Regeln

"Regeln sind verbindliche Richtlinien für eine bestimmte Gruppe. Sie werden auf der Basis von Werten und Normen erstellt. Sowohl die Kindergruppe als auch die Erwachsenengruppe (Erzieherinnen und Leitung) benötigen Regeln. Ebenso benötigen die Eltern, z. B. bei Hospitationen, Regeln, wenn sie in der Einrichtung sind. Dabei ist die Erwachsenengruppe immer Vorbild für die Kinder. Regeln erleichtern das Zusammenleben, weil durch sie die Situationen nicht ständig neu entschieden bzw. ausgehandelt werden müssen. Gut eingeführte und sinnvolle Regeln entlasten die Erzieherin, da die Kinder viele Situationen aufgrund der Regeln selbst klären können.
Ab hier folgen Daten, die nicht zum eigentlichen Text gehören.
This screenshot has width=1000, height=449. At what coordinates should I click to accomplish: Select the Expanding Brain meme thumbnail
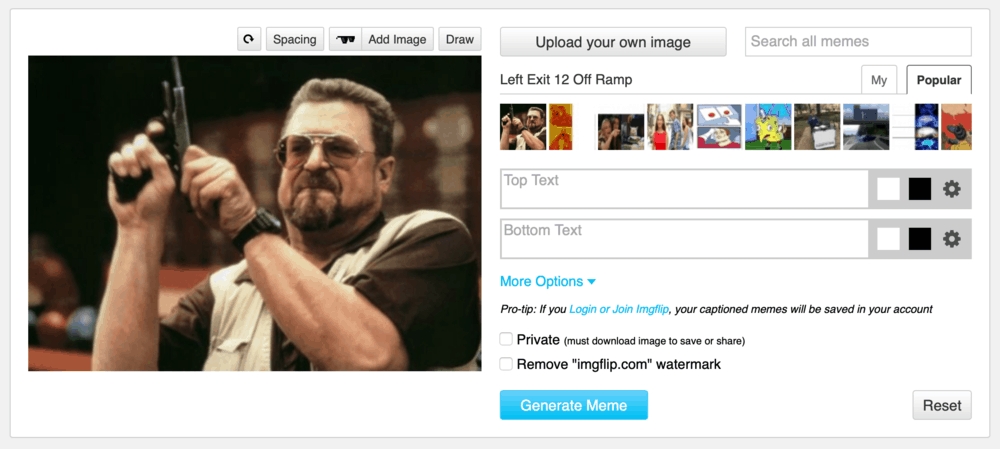(926, 127)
Regeln sollten so weit wie möglich zusammen mit den Kindern erarbeitet werden, z. B. in einer Kinderkonferenz. Dies ist die Voraussetzung dafür, dass die Kinder sich auch an die Regeln halten. Regeln, die die Erzieherin einführt, muss sie gut begründen. Regeln sollten so weit wie möglich positiv formuliert sein (Bsp.: „Wir gehen im Flur“ statt „Nicht rennen!“). Es ist darauf zu achten, dass nur das geregelt wird, was auch geregelt werden muss. Für die Kinder muss klar sein, welche Konsequenzen bzw. logischen Folgen eine Regelverletzung hat. Außerdem müssen die Kinder lernen, dass Regeln in bestimmten Situationen (ist ein Kind verletzt, muss die Erzieherin im Gespräch unterbrochen werden) nicht befolgt werden müssen bzw. sollen. Bestehen zu viele Regeln, dann kann nicht mehr auf besondere Situationen und spezielle Bedürfnisse der Kinder differenziert eingegangen werden. Der Alltag wird nicht mehr lebendig, sondern formalisiert wirken. Immer wieder sollten Regeln auf ihren Sinn überprüft und ggf. beibehalten, weiterentwickelt oder abgeschafft werden."